See the talk: 2021-04-15: Pattern Descriptor Language ; slides - recording

Another aspect is to be able to decouple the pattern abstraction and application from the “authoring”, see the PDL dialect doc for info, as well as the PDLL DSL documentation (and the presentation from 2021-11-04: PDLL: a Frontend for PDL ; slides - recording :wink:

Thank you, very clear! Please correct me if I am wrong with the PDL pipeline.

Firstly, I use pdl lang to write a pdl pattern xxx.pdll for a specific usage.
Then, I maybe include the xxx.pdll into my main code. At runtime, the pdll will be parsed into pdlmodule IR, then the pdlmodule can be used to match and rewrite the target IR’s Operations?

So my another question is does xxx.pdll will be parsed into c++ match-and-rewrite code and then build with main project?

Thank you mehdi

it would compile into a “bytecode” format where are runtime when multiple patterns are loaded, their bytecode can be merged and the matching optimized to eliminate redundancies.
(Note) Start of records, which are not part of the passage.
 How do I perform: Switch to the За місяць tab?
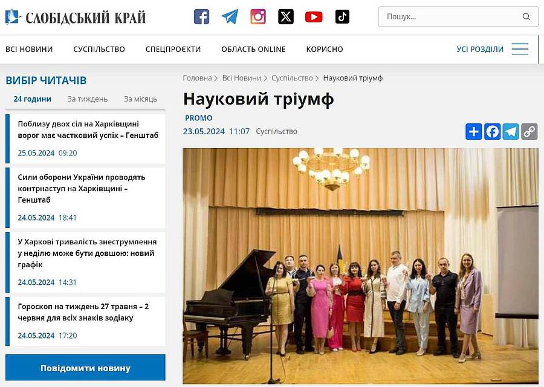140,99
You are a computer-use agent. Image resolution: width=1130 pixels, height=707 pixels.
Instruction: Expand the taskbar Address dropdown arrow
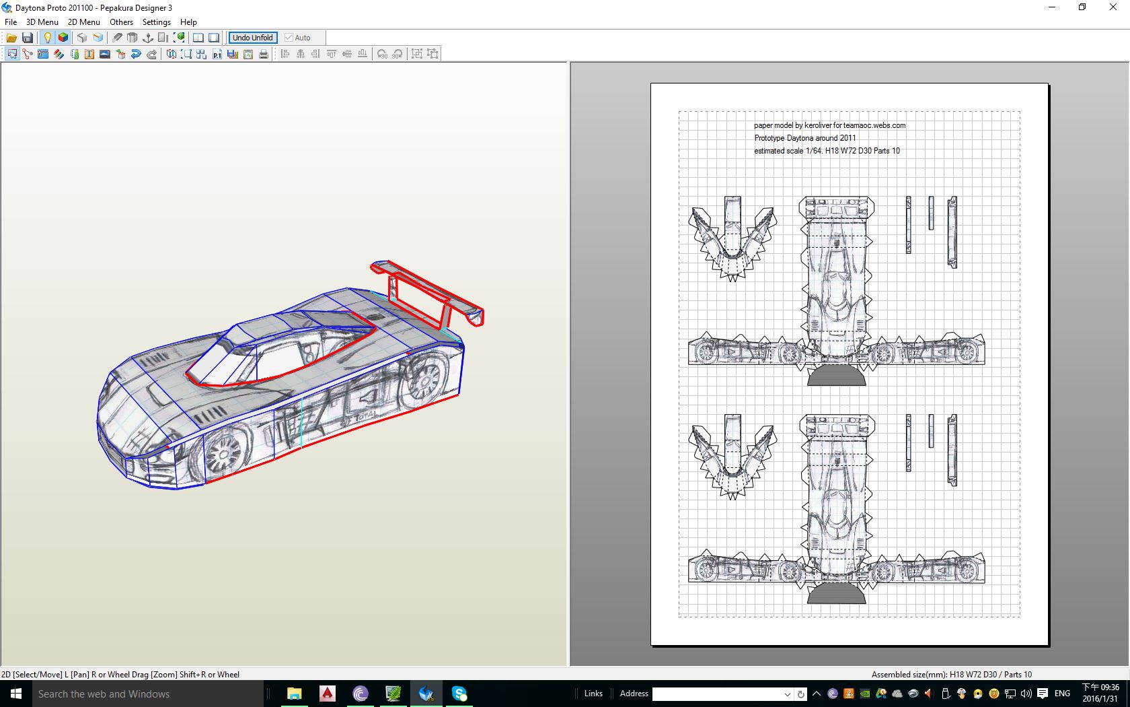tap(787, 694)
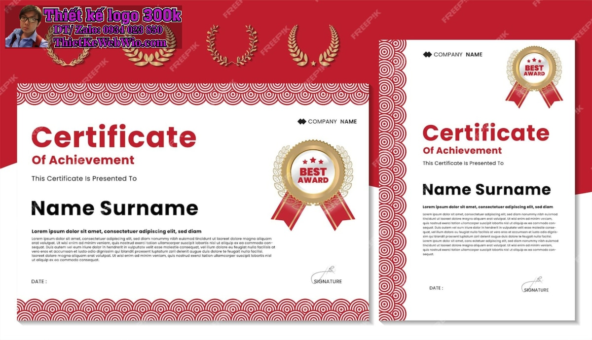This screenshot has width=592, height=340.
Task: Click the bold Lorem ipsum heading on portrait certificate
Action: point(487,207)
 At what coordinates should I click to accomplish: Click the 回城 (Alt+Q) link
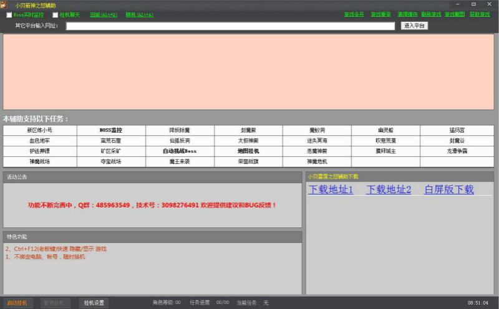[104, 15]
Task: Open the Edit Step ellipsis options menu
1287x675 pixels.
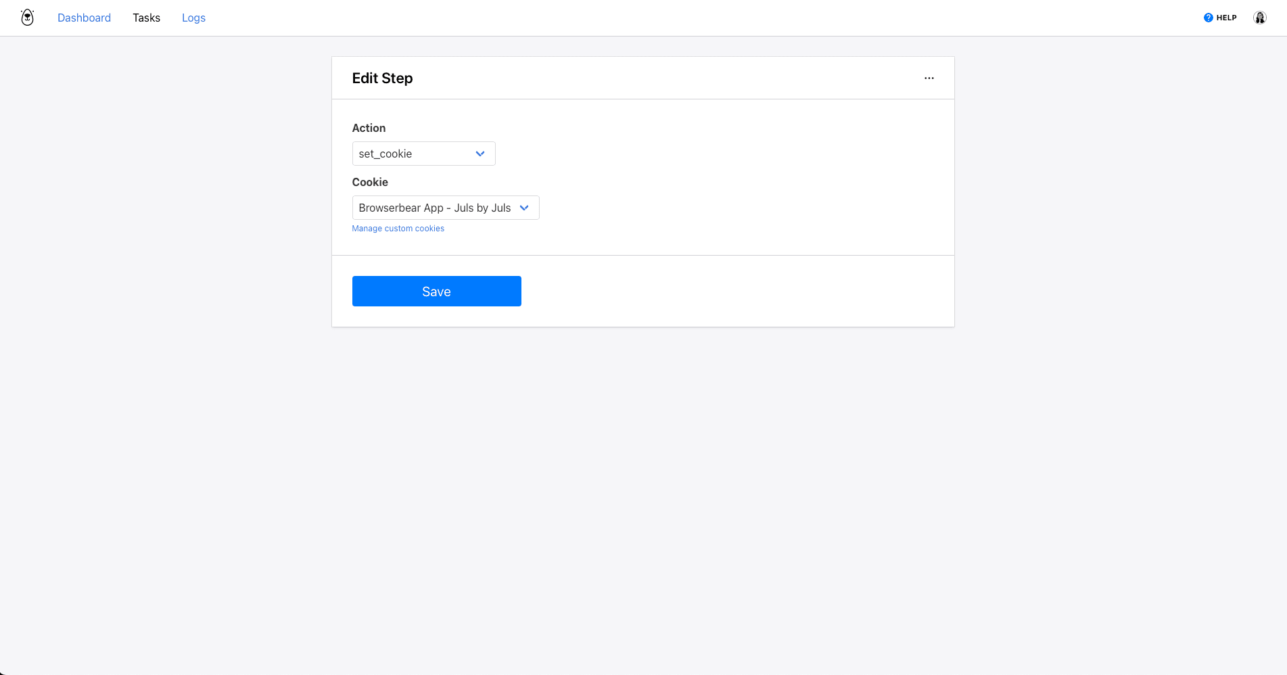Action: [x=929, y=78]
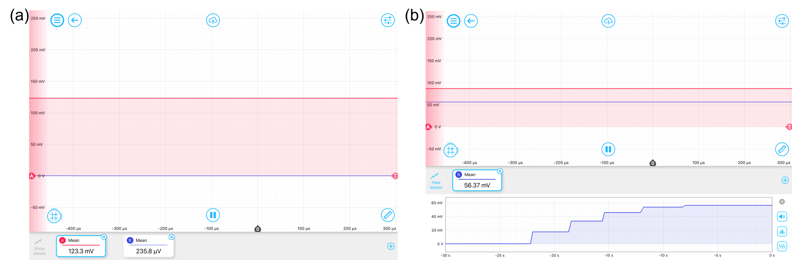
Task: Toggle speaker audio in details panel
Action: (x=782, y=217)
I have problem to understand how the bytecode is merged. Does the bytecode link with the main project code at link time or something? Sorry, I try to understand it.

Not exactly: the PDLL code is used to produce PDL bytecode, this is what you embed in your main code.
Alternatively you can embed the PDLL parser and general PDL on the fly, but that’s not necessary if you have all the PDLL files at build time (it is useful to expose PDLL to external users at runtime).

No: PDLL → PDL Bytecode → PDL bytecode interpreter.

It does not matter how the bytecode gets in the binary: maybe it’s there at build time and embedded in your binary, alongside other C++ patterns (for example your write PDLL patterns and they get part of the build process), or maybe it is generated on the fly (from PDLL or another mechanism).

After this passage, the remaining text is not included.